Your instructions – For the records that follow, work out how many lines include "agent" and give only that count.

Materials provided –
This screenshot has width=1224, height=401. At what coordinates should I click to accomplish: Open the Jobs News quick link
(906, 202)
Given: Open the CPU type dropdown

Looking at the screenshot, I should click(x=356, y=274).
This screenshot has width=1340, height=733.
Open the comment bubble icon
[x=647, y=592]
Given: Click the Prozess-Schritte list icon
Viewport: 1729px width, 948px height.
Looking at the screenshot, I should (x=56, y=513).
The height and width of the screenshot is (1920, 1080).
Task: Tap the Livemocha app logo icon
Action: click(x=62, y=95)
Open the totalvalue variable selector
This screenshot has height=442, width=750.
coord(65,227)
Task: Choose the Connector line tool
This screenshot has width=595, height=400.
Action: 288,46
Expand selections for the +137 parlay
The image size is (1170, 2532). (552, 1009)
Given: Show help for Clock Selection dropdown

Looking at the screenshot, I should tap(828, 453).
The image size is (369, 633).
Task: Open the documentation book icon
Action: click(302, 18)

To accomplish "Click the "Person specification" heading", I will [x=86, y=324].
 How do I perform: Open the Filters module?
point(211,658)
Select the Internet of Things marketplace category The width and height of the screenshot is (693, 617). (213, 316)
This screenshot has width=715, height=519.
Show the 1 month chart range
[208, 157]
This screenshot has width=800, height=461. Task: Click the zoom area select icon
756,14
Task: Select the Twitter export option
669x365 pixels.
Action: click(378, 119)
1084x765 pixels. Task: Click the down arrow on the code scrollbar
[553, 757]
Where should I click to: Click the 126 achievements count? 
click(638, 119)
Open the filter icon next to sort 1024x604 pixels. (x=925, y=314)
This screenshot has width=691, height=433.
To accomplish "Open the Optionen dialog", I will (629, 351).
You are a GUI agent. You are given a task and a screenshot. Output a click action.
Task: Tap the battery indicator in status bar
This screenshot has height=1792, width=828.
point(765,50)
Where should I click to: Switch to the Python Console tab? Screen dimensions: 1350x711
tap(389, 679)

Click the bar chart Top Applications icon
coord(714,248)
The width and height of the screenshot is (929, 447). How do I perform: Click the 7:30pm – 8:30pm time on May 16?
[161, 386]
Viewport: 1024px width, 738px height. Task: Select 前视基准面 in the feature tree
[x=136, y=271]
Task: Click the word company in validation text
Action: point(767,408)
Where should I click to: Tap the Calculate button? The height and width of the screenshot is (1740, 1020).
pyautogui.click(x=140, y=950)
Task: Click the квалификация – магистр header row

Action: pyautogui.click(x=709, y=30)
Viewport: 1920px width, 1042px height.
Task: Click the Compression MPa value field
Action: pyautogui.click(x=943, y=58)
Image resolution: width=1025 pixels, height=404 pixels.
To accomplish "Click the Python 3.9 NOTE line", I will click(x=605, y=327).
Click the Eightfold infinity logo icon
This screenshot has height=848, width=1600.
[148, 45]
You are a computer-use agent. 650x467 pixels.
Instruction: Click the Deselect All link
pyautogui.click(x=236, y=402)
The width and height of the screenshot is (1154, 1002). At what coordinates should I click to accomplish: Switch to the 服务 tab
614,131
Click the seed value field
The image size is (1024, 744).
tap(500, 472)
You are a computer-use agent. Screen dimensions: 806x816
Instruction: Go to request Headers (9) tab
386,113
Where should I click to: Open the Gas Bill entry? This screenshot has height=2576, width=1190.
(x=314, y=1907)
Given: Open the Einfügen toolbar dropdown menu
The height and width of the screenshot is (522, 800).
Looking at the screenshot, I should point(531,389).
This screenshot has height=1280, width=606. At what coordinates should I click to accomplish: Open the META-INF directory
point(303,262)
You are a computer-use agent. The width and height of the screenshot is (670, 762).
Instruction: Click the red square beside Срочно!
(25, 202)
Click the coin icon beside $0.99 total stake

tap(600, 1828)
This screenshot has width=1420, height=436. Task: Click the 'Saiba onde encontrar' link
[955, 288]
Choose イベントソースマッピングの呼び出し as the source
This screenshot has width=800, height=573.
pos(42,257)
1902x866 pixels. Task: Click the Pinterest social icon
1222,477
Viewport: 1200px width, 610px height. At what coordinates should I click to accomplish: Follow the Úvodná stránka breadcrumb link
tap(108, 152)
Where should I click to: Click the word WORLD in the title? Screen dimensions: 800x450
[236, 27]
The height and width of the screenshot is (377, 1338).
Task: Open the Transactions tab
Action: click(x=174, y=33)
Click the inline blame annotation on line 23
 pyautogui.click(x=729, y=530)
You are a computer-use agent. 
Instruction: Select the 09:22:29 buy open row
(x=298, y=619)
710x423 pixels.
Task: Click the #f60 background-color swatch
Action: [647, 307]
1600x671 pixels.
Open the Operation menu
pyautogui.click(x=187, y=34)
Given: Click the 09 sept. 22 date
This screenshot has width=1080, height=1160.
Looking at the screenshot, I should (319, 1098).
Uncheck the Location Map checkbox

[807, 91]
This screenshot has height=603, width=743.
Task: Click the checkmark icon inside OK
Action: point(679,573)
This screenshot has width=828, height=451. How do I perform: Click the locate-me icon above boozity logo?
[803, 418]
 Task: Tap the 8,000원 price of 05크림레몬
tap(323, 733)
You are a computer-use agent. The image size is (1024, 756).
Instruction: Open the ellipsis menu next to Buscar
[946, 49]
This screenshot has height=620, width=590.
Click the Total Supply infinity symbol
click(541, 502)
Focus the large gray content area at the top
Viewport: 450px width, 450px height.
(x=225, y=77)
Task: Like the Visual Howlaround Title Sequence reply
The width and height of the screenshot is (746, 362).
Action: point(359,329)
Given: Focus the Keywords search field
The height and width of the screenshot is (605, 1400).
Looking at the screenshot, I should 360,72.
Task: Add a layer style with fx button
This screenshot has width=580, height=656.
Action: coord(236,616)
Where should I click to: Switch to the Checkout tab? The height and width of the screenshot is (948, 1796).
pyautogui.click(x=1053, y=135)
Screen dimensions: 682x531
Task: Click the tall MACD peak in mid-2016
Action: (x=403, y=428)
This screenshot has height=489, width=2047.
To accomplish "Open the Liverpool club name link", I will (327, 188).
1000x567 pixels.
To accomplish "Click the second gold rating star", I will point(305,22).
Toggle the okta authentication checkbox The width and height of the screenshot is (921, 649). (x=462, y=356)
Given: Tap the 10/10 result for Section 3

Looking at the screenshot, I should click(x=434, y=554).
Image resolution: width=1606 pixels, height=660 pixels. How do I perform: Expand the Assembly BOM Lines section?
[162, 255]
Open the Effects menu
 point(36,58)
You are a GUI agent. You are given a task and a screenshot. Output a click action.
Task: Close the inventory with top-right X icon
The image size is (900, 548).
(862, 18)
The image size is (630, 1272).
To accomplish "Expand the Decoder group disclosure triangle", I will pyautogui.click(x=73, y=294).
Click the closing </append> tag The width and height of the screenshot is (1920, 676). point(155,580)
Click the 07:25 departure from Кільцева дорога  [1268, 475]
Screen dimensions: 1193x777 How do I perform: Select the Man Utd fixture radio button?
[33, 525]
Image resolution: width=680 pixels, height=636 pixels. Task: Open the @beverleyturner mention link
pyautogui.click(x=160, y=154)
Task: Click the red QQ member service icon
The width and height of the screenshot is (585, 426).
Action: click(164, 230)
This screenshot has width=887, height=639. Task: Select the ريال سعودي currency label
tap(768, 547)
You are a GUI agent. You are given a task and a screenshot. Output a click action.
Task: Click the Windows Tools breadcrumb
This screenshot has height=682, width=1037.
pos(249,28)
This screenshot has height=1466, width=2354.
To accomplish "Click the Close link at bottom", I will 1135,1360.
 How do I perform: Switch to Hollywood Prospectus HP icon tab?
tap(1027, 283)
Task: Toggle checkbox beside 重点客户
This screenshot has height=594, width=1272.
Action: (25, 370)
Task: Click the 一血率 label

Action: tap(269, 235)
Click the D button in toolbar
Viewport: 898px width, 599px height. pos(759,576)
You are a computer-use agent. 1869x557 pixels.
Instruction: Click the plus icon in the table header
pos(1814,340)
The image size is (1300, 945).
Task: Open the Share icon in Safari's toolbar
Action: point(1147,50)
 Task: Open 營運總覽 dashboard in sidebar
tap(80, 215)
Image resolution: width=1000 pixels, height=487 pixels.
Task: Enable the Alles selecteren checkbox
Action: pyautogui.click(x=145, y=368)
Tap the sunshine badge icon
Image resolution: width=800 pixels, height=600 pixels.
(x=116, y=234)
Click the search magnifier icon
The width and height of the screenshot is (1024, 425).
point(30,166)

Solution for this exercise – 9